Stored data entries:
---
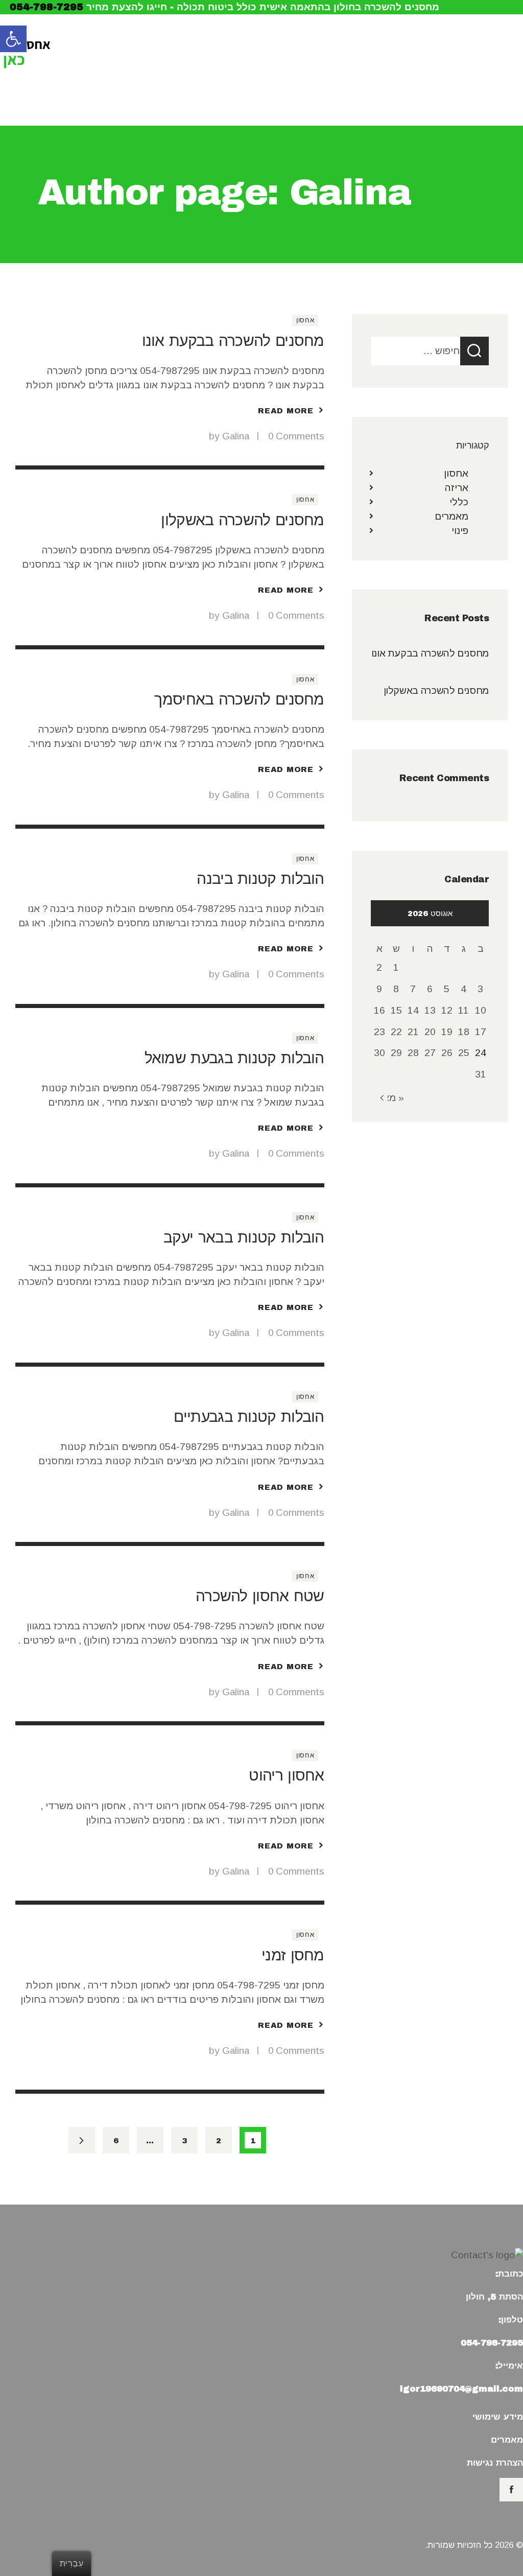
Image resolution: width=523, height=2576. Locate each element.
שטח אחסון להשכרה (260, 1595)
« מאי (392, 1097)
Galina (237, 436)
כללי (458, 502)
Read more (286, 411)
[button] (13, 39)
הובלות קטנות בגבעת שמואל (234, 1057)
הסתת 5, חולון (494, 2297)
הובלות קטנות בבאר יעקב (243, 1237)
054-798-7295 (46, 7)
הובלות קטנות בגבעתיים (249, 1416)
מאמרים (451, 516)
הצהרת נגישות (495, 2463)
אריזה (456, 487)
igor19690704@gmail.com (461, 2389)
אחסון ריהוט (286, 1775)
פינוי (459, 530)
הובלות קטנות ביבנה (260, 878)
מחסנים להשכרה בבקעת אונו (233, 340)
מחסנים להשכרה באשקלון (242, 519)
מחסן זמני (293, 1955)
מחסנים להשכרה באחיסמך (239, 699)
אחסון (305, 320)
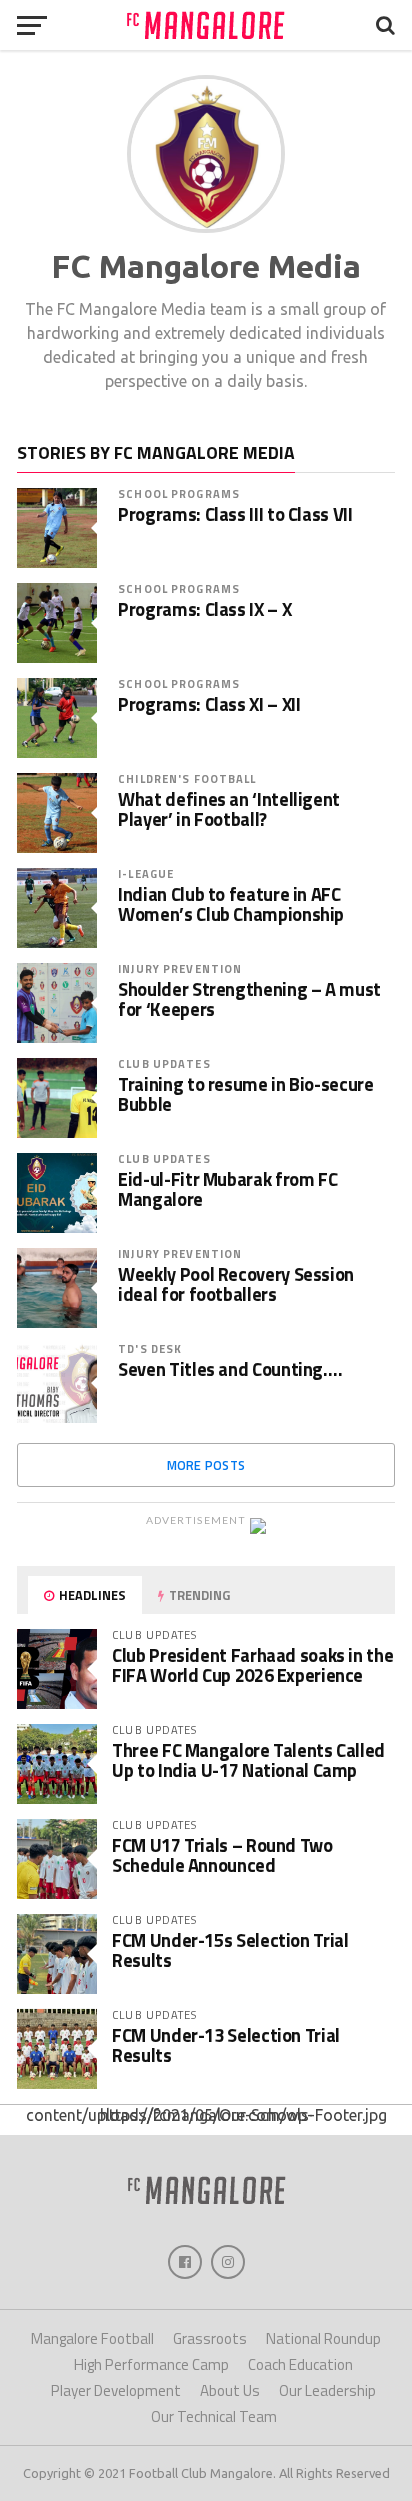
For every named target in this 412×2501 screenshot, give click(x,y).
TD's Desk (150, 1348)
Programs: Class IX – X (204, 609)
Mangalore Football (92, 2338)
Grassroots (210, 2338)
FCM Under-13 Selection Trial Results (226, 2045)
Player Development (116, 2390)
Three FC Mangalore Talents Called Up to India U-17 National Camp (248, 1760)
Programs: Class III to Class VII (235, 514)
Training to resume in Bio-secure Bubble (245, 1094)
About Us (230, 2390)
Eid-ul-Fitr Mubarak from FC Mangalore (227, 1189)
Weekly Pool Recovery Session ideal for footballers (236, 1284)
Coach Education (300, 2364)
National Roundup (323, 2338)
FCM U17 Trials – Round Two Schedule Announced (222, 1855)
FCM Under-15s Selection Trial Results (230, 1950)
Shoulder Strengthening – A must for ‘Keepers (249, 999)
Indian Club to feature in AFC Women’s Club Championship (231, 904)
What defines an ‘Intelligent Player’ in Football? (229, 809)
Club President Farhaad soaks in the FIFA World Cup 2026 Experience (252, 1665)
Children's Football (187, 778)
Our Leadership (327, 2390)
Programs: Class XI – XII (209, 704)
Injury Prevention (180, 968)
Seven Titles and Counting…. (230, 1369)
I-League (146, 873)
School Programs (179, 493)
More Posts (206, 1465)
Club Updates (164, 1063)
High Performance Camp (151, 2364)
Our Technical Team (214, 2416)
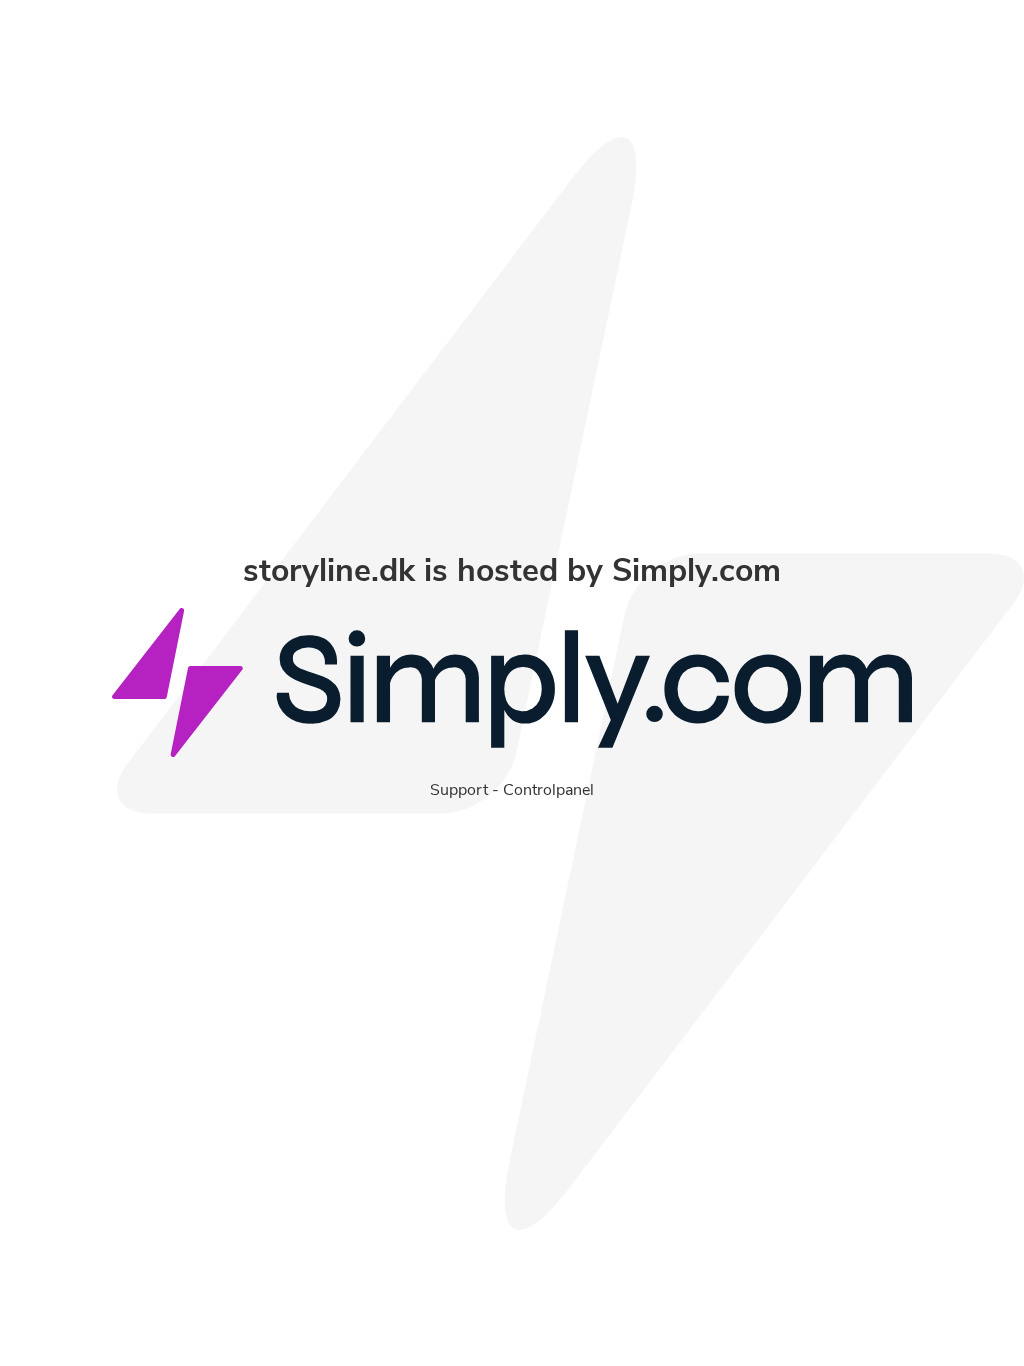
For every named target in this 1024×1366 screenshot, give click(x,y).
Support (459, 790)
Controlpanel (548, 790)
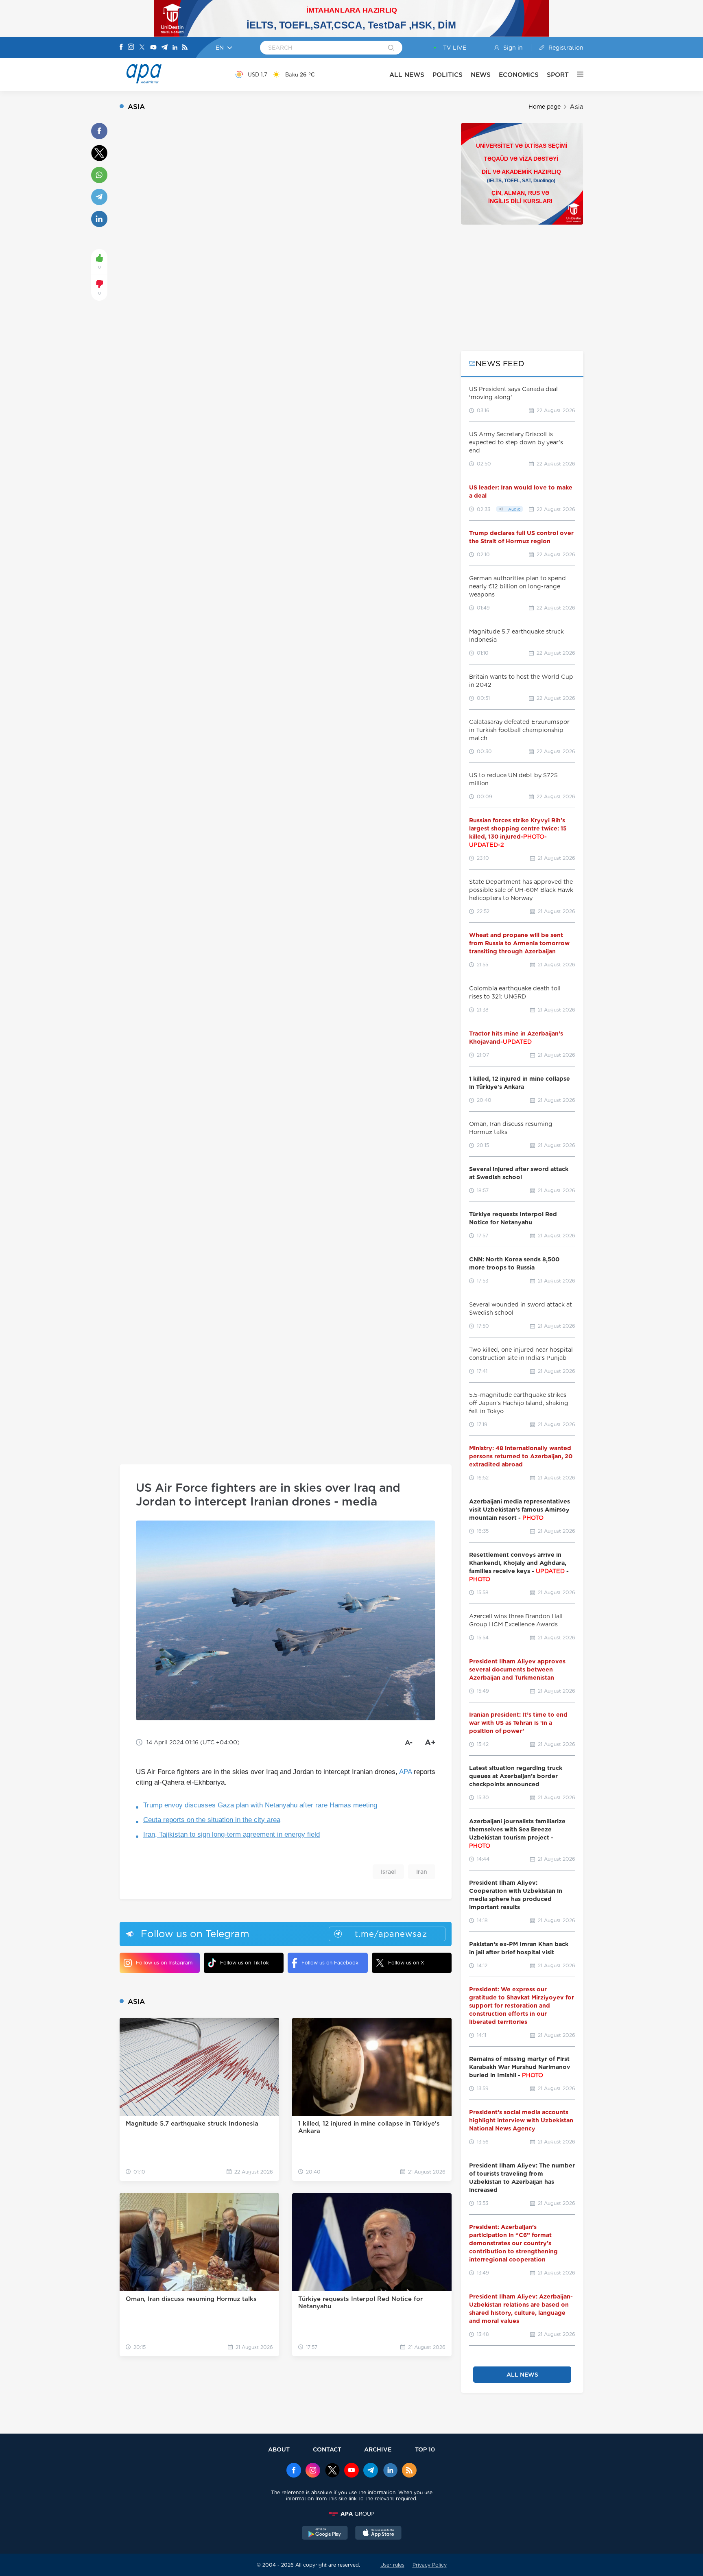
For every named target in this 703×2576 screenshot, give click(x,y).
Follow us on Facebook (329, 1963)
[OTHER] (576, 74)
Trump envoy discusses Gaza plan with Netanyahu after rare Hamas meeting (260, 1805)
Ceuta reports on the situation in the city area (211, 1820)
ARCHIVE (378, 2449)
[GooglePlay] (325, 2533)
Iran (421, 1871)
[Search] (391, 48)
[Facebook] (121, 48)
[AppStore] (378, 2533)
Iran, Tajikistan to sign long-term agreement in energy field (231, 1834)
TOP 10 (425, 2449)
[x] (332, 2471)
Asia (576, 107)
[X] (142, 48)
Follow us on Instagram (164, 1963)
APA (405, 1772)
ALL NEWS (406, 75)
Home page (544, 106)
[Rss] (185, 48)
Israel (388, 1871)
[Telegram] (164, 48)
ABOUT (279, 2449)
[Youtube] (153, 48)
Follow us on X (406, 1963)
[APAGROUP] (351, 2514)
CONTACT (327, 2449)
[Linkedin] (174, 48)
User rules (392, 2565)
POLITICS (447, 75)
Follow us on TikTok (244, 1963)
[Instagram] (131, 48)
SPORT (558, 75)
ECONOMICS (519, 75)
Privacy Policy (430, 2565)
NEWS (481, 75)
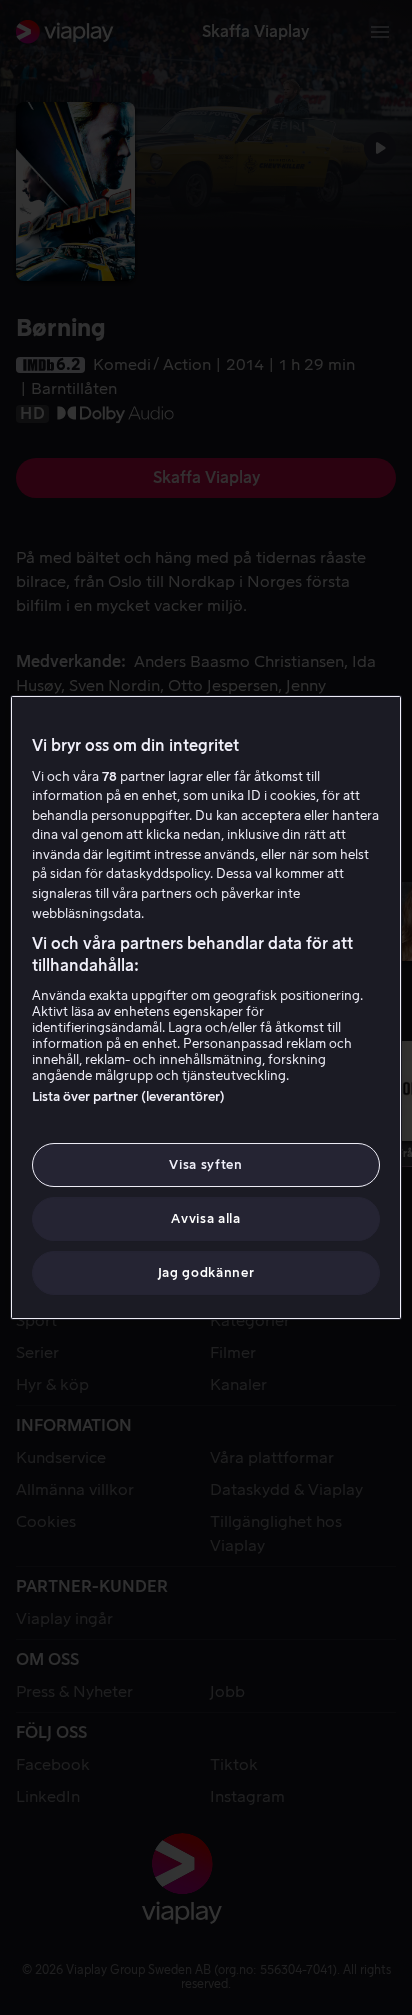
---
*EXERCISE GOAL*
In the entries above, find the line containing "Home page (544, 106)". Transcribe it and every later line to the end, exactly, and leave out the pictures.

*SOLUTION FOR THIS PROBLEM*
Home page (544, 106)
[Rss] (185, 48)
Israel (388, 1871)
[Telegram] (164, 48)
ABOUT (279, 2449)
[Youtube] (153, 48)
Follow us on X (406, 1963)
[APAGROUP] (351, 2514)
CONTACT (327, 2449)
[Linkedin] (174, 48)
User rules (392, 2565)
POLITICS (447, 75)
Follow us on TikTok (244, 1963)
[Instagram] (131, 48)
SPORT (558, 75)
ECONOMICS (519, 75)
Privacy Policy (430, 2565)
NEWS (481, 75)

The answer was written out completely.